Reactions to MOOCs in Higher Education
In many circles as soon as one mentions the word MOOCs, lines of division get immediately drawn and opinions are divided along 2 opposite ends of the spectrum. The typical views range from those who believe in MOOCs and those who are completely against MOOCs, and thus this often creates a somewhat limited space for discussion and engagement. One thing is certain; MOOCs challenge universities’ conventional societal roles as the ‘sole providers’ of knowledge and credentials.
Others make claims that MOOCs do not change the status quo of Higher Education (HE) instead they are in a league of their own as they are playing a different game entirely. Therefore rather than argue for or against a single perspective on MOOCs, my proposition is that it may be useful to imagine their potential.

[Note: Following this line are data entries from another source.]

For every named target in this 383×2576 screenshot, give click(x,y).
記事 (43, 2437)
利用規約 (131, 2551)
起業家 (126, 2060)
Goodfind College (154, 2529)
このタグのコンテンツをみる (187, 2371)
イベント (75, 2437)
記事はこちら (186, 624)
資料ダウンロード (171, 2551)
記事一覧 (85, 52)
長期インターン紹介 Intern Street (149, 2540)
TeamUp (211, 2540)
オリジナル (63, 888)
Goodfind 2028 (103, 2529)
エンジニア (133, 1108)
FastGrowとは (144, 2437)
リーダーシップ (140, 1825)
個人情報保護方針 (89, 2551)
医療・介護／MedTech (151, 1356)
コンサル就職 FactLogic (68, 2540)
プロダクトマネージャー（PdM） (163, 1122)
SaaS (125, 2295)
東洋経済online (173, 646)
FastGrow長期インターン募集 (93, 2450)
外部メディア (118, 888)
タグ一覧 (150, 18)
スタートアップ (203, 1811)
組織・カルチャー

For example most MOOCs are guided by the principles and ethos of inclusion, mass participation, collaboration in generating knowledge and distributed expertise for those who pitch in. Unlike in the classroom were most learning is teacher-centred, in a MOOC environment the idea is that there is peer to peer sharing to develop autonomous channels of information flow and this removes the typical notion of top-down information flow from the expert usually the university professor to the students.

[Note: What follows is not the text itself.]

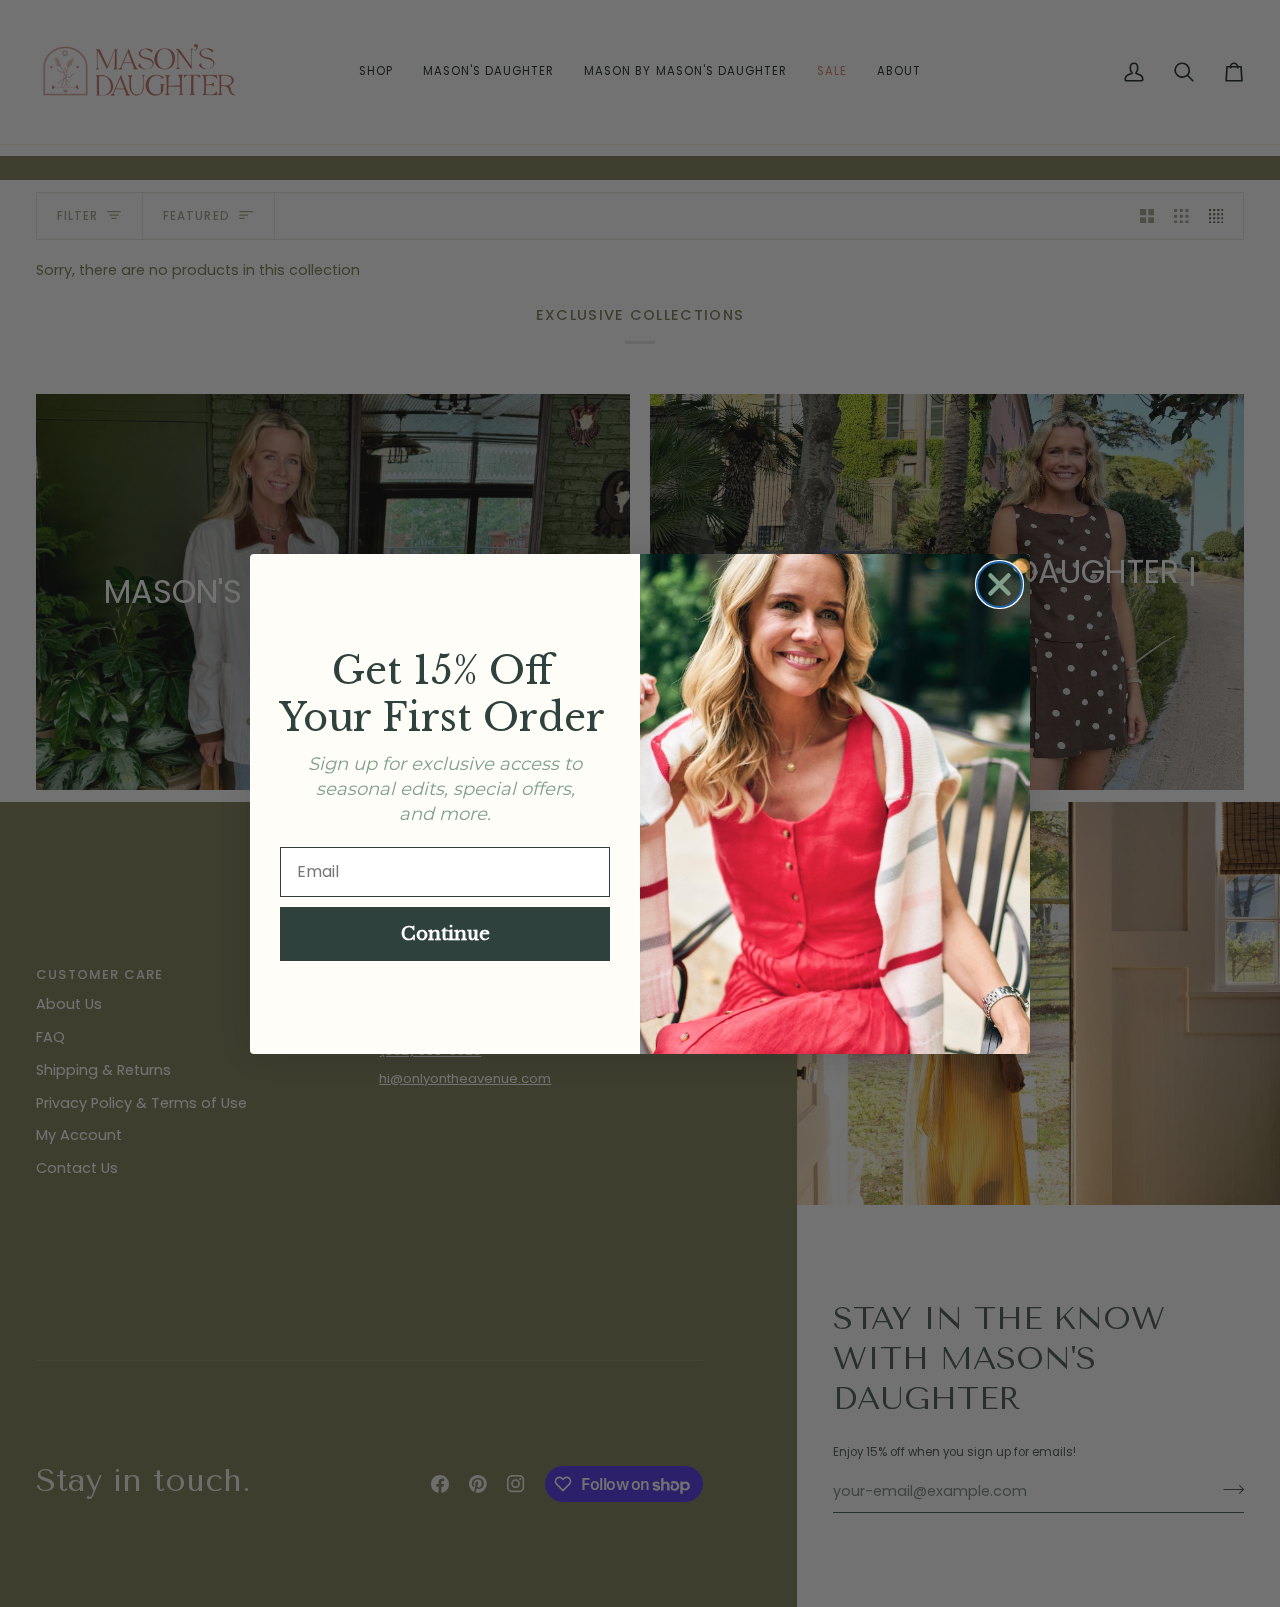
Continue (445, 934)
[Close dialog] (999, 584)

Nonetheless MOOCs. in many developing contexts such as South Africa, continue to face many challenges and do not necessarily increase ‘access’ to education for many disadvantaged people. Hence thus far MOOCs are reported to have a very low completion rate and this is due to various reasons. A recent qualitative study by Miligan, Margaryan, and Littlejohn (2013) suggests that confidence, prior experience in a MOOC were important determinants of engagement in a MOOC. Some students find the MOOC environment frustrating because they do not see the inherent value of learning through the network. This suggests that open access to education has many challenges and pedagogical practices of MOOCs need to be further investigated for a better understanding of how a positive learning experience can be created. Moreover access to learning technology, adequate infrastructure, language and cultural backgrounds continue to pose challenges for MOOCs.
However I believe that a completely different way of thinking about education is necessary for succeeding in a MOOC environment, in other words there is a need to imagine MOOCs as an entirely new learning experience that should not be compared to learning in the traditional classroom.